The July 9 deadline still holds for other countries, although officials have suggested most deals could now be done by the September 1 Labor Day holiday. On Monday, U.S. Treasury Secretary Scott Bessent said countries "should be aware" that the U.S. could move back to the tariff levels on April 2, when Trump announced a wide array of steep duties against countries around the globe, and that the decision for any extension to negotiations would be up to Trump.
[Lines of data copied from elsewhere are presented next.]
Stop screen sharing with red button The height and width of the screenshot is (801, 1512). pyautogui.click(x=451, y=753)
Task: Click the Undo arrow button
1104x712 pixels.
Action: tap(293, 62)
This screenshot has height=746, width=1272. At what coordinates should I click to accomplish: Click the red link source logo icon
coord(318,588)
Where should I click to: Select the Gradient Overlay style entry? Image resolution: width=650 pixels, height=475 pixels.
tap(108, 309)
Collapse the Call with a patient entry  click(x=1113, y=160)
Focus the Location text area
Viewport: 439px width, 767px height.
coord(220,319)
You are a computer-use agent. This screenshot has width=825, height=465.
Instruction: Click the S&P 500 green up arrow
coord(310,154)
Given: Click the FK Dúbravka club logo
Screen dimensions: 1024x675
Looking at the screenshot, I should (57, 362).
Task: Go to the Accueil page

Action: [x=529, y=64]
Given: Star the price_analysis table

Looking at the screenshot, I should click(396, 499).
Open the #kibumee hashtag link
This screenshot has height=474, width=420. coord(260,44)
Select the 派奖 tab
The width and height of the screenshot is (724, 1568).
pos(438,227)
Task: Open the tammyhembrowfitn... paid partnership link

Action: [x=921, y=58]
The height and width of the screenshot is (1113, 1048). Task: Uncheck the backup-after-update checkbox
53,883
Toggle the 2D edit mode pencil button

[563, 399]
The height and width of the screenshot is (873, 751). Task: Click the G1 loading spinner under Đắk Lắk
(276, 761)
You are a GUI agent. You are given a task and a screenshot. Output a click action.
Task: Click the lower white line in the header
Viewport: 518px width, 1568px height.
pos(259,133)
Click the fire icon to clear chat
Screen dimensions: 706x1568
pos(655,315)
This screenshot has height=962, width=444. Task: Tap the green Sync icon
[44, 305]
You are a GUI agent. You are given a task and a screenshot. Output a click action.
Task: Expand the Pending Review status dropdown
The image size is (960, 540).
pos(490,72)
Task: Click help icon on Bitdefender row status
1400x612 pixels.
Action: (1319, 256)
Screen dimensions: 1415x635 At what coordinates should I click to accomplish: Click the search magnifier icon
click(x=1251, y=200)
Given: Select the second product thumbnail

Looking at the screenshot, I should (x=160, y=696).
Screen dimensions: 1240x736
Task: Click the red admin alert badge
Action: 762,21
On Wall Street, U.S. stocks rose modestly to build upon the record closing levels on Friday, led by gains in financial names , while consumer discretionary was the worst performing of the 11 major S&P sectors.
"There's hope that eventually there will be some sort of accordance with U.S. trading partners and that the slowness in economic activity will prevent inflation from getting out of hand," said Peter Cardillo, chief market economist at Spartan Capital Securities.
The Dow Jones Industrial Average rose 146.03 points, or 0.34%, to 43,967.14, the S&P 500 rose 10.13 points, or 0.17%, to 6,183.75 and the Nasdaq Composite rose 15.44 points, or 0.09%, to 20,291.55.
Investors will eye a flurry of labor market data in the holiday-shortened trading week, culminating in Thursday's government payrolls report. The report is scheduled for release a day early, while the U.S. stock market will have a shortened session on Thursday and be closed on Friday due to the Independence Day holiday on July 4.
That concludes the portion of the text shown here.